Stated goal:
Reproduce each of the following lines word for word, omitting the pictures from your answer.

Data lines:
========================

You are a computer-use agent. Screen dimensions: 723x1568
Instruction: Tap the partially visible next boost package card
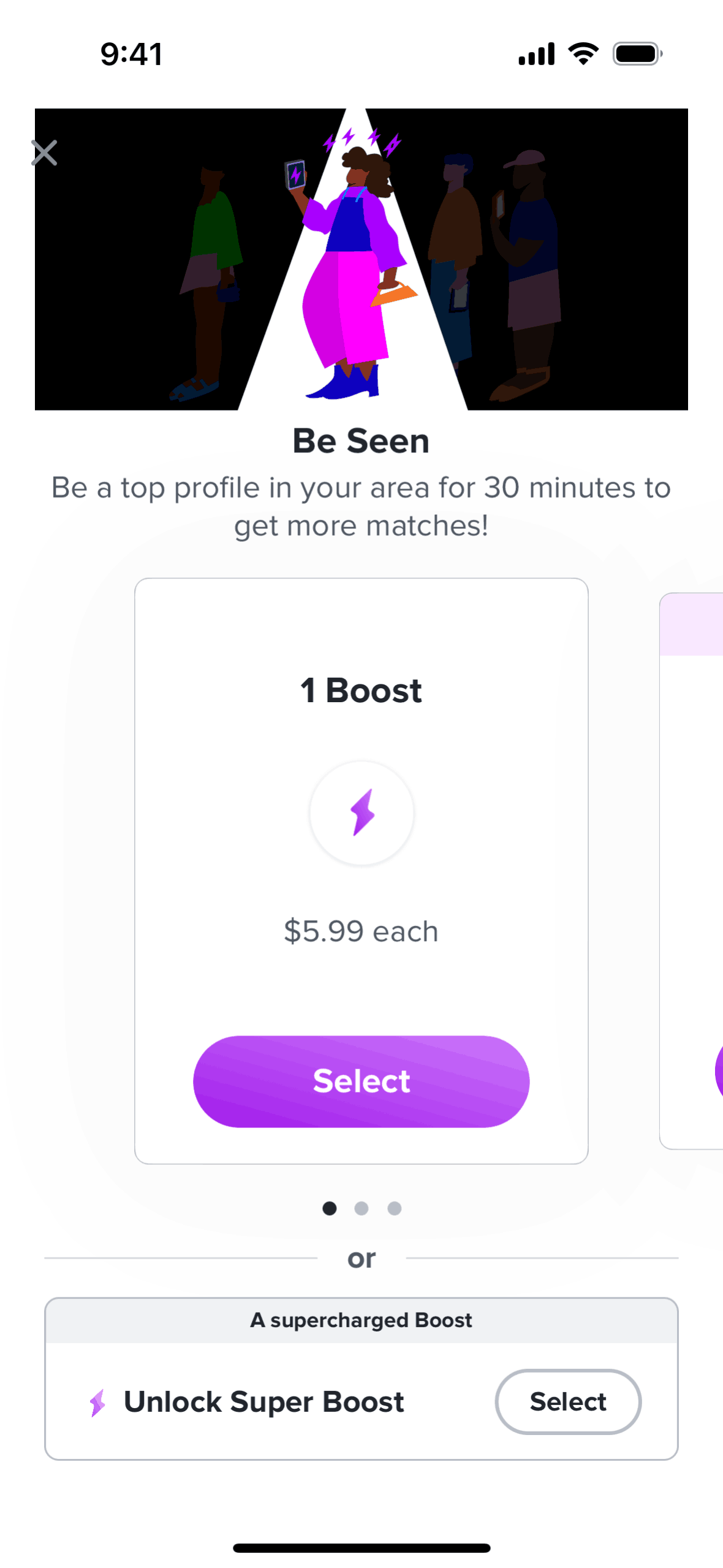point(692,858)
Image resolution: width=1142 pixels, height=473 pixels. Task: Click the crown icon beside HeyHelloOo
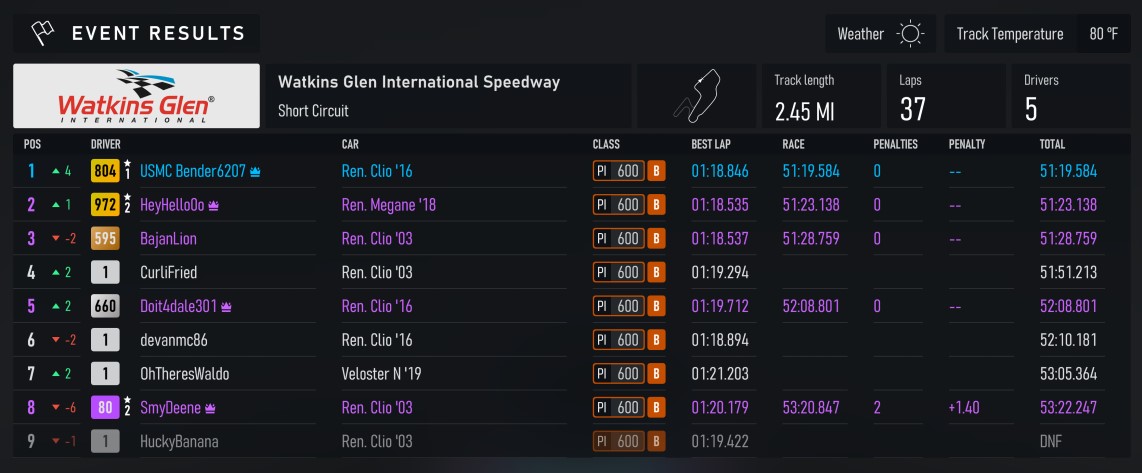tap(213, 206)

========================

Finished exercise:
You are a computer-use agent. Screen dimensions: 723x1568
Instruction: Tap the partially visible next boost package card
point(692,858)
Image resolution: width=1142 pixels, height=473 pixels. Task: Click the crown icon beside HeyHelloOo
tap(213, 206)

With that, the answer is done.